*ASSIGNMENT*: Scan the lines below for the string "filter". Reply with how many match, and no other words.
____________________
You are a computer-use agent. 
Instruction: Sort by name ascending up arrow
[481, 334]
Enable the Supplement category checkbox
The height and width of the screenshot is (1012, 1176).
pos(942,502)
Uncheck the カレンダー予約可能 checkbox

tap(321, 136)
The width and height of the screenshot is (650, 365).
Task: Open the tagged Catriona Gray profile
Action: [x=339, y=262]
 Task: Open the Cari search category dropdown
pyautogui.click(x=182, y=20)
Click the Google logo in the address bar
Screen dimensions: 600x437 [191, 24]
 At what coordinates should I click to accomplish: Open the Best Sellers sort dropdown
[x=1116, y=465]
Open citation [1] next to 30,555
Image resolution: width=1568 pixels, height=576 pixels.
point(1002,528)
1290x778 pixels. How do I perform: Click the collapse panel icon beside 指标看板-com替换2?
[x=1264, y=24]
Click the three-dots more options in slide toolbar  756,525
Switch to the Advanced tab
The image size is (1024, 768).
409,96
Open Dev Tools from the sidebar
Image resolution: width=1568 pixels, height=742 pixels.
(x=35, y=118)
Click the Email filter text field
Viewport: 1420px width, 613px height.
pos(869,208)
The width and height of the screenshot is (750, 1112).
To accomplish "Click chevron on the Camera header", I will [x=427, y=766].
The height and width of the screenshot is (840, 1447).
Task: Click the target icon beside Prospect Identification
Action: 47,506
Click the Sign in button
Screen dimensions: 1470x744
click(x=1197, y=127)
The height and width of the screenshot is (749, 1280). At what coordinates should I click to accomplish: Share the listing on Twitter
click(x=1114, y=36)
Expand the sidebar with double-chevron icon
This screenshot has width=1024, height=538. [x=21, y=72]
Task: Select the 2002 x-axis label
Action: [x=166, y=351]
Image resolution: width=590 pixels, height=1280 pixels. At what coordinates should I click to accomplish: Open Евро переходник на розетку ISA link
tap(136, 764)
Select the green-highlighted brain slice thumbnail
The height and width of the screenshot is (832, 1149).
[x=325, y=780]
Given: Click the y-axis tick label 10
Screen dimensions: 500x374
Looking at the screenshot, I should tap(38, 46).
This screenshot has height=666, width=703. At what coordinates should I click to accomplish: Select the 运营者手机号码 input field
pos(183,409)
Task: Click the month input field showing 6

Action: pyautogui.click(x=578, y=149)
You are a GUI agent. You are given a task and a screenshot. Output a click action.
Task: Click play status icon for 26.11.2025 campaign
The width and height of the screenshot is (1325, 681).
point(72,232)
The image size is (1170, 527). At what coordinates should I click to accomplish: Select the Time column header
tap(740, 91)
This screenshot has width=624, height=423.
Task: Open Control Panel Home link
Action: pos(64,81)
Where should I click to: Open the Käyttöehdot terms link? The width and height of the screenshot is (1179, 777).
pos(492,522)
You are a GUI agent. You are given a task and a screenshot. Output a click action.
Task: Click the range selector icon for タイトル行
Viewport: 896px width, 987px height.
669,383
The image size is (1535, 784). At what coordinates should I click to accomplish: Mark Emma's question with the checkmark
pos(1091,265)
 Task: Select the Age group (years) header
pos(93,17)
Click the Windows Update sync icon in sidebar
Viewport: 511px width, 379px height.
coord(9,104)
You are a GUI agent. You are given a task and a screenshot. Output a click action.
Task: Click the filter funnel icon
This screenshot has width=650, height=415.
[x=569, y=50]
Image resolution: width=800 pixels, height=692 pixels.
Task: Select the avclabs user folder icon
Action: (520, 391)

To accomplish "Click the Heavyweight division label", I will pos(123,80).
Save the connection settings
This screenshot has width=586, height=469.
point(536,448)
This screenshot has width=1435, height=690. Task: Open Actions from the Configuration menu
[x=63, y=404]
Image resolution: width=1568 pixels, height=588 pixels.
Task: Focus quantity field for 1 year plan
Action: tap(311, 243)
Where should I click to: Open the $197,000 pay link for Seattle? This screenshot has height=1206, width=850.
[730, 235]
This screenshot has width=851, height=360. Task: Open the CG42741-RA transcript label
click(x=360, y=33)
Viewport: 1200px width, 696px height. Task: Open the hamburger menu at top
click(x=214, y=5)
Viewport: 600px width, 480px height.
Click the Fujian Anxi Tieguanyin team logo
____________________
*ANSWER BELOW*: 2